WHAT IS BEING ASKED
Rewrite the records from the line with "The image size is (806, 838)." to the line with "coordinates (448, 68).", replacing "screenshot" with "screen capture" and leaving everything else unchanged.

===== INFORMATION SUPPLIED =====

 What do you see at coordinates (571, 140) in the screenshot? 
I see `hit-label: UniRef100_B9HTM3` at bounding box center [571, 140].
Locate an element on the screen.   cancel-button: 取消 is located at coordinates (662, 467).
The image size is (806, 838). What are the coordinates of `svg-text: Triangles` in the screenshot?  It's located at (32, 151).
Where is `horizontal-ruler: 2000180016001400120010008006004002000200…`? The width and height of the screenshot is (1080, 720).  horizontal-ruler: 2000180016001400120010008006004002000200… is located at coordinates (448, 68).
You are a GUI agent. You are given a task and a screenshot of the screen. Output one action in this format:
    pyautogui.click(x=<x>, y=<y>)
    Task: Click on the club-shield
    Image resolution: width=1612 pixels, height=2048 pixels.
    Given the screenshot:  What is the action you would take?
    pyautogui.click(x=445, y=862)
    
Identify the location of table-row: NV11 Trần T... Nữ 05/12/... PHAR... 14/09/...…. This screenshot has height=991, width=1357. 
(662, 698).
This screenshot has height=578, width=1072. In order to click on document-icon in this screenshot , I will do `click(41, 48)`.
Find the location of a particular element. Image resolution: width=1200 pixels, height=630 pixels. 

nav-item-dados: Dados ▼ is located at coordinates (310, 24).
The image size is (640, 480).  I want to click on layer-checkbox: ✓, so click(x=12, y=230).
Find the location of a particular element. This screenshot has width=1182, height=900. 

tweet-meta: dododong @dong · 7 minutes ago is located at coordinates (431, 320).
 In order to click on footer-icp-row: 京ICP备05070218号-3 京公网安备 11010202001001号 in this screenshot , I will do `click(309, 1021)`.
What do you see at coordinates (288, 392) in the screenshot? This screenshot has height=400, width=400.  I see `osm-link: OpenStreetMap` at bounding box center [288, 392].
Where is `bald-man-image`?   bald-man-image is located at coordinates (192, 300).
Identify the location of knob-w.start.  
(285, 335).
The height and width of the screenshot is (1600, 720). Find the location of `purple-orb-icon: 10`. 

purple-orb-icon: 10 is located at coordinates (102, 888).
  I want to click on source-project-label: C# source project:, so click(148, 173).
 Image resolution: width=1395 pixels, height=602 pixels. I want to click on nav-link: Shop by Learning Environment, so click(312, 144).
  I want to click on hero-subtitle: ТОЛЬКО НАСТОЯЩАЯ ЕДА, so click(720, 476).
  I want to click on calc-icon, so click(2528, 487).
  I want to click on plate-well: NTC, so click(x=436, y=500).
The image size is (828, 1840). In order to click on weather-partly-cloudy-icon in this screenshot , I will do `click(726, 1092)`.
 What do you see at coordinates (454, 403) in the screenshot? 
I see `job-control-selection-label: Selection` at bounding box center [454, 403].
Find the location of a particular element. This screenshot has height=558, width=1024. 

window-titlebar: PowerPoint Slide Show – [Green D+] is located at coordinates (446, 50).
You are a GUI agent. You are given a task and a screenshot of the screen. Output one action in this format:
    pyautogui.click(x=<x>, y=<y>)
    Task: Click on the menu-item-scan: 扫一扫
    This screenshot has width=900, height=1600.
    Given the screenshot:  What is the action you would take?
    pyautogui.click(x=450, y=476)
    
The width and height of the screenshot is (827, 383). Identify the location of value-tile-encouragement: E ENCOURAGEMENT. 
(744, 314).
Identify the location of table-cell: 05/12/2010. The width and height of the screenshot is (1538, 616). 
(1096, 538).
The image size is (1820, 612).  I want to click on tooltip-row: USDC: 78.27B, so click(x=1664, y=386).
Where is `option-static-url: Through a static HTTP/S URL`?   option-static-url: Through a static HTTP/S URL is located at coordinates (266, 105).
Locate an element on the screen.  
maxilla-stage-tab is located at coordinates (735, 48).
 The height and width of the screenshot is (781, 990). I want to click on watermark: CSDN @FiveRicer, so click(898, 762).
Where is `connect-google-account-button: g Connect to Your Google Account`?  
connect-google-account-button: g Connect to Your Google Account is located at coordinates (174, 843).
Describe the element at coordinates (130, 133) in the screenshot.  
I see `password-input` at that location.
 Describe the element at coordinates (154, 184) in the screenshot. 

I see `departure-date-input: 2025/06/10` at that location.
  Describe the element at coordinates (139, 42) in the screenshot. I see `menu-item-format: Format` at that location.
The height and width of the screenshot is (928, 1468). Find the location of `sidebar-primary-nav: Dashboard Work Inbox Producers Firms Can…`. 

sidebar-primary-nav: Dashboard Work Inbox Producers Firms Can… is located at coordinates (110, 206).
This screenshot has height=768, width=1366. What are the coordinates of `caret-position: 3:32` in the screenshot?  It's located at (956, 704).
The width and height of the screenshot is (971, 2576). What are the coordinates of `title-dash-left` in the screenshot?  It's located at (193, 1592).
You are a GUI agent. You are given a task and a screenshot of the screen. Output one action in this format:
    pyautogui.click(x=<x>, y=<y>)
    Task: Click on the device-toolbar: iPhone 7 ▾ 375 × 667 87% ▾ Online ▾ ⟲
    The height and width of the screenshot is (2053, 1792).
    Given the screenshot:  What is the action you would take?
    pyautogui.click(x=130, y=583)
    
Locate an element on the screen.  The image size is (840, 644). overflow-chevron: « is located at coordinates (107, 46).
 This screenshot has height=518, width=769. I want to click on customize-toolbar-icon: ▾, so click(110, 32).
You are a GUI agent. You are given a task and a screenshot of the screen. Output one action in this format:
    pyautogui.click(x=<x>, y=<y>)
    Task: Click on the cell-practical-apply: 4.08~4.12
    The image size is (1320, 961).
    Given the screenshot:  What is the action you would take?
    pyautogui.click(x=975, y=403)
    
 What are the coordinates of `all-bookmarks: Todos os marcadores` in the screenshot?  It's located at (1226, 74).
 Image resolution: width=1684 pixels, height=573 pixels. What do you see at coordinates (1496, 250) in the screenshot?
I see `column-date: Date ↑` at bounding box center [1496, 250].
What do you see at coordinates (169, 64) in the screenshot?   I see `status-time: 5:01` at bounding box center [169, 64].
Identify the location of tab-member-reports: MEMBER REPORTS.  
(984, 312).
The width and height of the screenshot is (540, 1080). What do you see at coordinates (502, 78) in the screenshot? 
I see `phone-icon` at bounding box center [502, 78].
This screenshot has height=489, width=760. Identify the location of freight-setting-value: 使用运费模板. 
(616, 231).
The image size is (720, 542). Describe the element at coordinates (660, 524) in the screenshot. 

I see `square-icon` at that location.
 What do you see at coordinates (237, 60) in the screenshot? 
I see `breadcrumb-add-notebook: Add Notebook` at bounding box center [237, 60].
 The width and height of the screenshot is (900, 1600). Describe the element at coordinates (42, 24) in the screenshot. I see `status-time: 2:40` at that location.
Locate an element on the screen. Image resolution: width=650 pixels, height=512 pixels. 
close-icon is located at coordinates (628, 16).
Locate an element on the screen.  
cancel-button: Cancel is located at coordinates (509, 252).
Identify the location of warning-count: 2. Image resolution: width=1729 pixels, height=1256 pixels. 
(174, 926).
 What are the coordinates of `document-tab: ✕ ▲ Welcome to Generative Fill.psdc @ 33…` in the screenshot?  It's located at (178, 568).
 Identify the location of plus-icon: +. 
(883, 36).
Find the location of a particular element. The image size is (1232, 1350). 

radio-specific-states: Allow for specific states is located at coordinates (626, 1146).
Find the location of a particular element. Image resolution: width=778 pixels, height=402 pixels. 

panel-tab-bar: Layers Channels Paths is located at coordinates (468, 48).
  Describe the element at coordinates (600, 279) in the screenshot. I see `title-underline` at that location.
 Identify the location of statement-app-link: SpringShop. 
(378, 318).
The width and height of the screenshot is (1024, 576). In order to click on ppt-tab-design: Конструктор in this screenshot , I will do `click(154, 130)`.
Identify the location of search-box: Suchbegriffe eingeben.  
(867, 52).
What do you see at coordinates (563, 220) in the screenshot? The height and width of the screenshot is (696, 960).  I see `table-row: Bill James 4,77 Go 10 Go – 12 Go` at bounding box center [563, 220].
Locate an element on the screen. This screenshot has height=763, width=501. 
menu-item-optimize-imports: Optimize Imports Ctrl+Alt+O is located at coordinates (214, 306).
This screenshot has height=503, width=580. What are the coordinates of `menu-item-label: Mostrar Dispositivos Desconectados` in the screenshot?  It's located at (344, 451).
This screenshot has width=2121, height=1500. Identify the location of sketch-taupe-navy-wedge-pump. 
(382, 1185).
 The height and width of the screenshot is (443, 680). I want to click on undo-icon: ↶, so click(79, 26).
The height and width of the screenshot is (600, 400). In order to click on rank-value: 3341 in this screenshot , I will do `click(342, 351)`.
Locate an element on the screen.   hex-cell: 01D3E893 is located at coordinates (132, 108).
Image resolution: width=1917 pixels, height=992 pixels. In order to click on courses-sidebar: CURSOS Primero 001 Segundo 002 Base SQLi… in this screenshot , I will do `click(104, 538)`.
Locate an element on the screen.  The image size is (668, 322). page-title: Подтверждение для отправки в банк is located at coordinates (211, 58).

=====

ANSWER
The image size is (806, 838). What are the coordinates of `svg-text: Triangles` in the screen capture?  It's located at (32, 151).
Where is `horizontal-ruler: 2000180016001400120010008006004002000200…`? The width and height of the screen capture is (1080, 720).  horizontal-ruler: 2000180016001400120010008006004002000200… is located at coordinates (448, 68).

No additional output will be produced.